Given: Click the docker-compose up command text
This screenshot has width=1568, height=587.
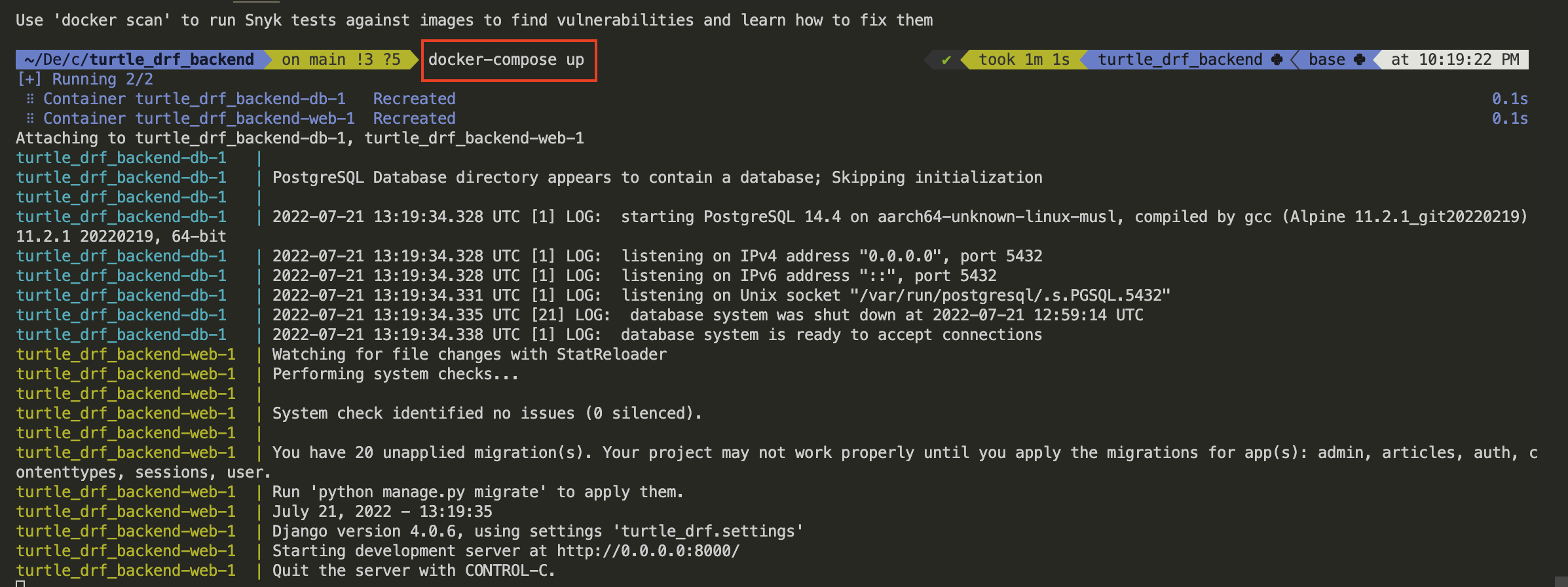Looking at the screenshot, I should [x=506, y=60].
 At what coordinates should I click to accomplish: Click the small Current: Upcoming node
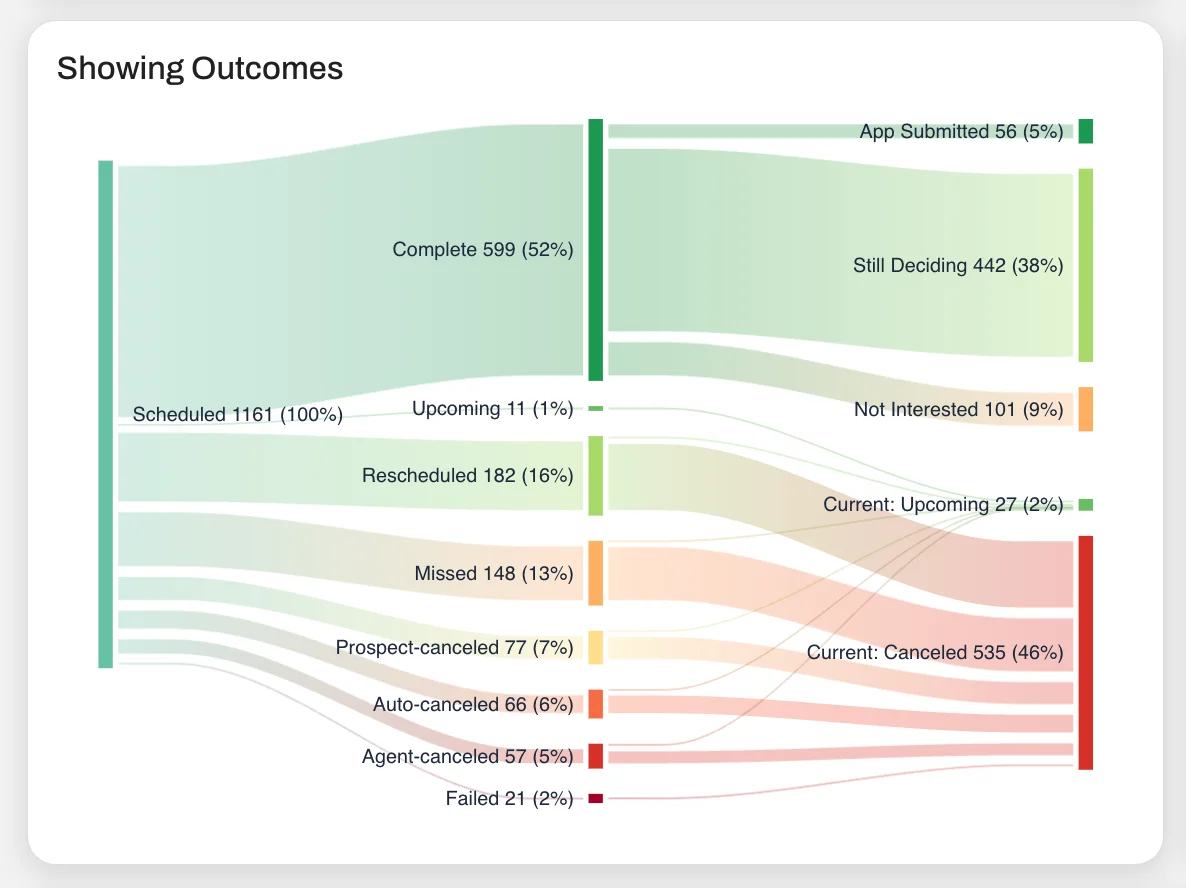coord(1085,505)
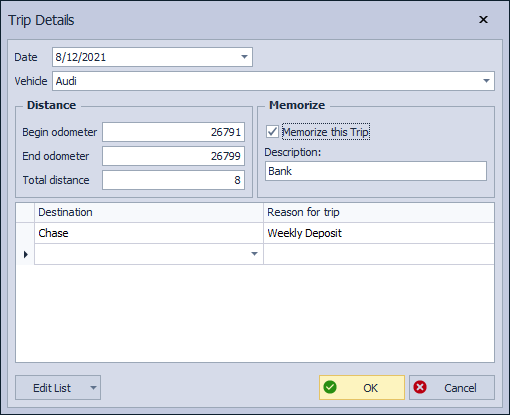
Task: Click the Begin odometer field
Action: pos(173,132)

________________________________________

_Action item_
Transcribe the lines above exactly, setting aside any picture among them.

_Answer to this problem_
Given: Click the docker-compose up command text
This screenshot has width=1568, height=587.
Looking at the screenshot, I should [x=506, y=60].
 At what coordinates should I click to accomplish: Click the small Current: Upcoming node
coord(1085,505)
Task: Click the Begin odometer field
Action: pos(173,132)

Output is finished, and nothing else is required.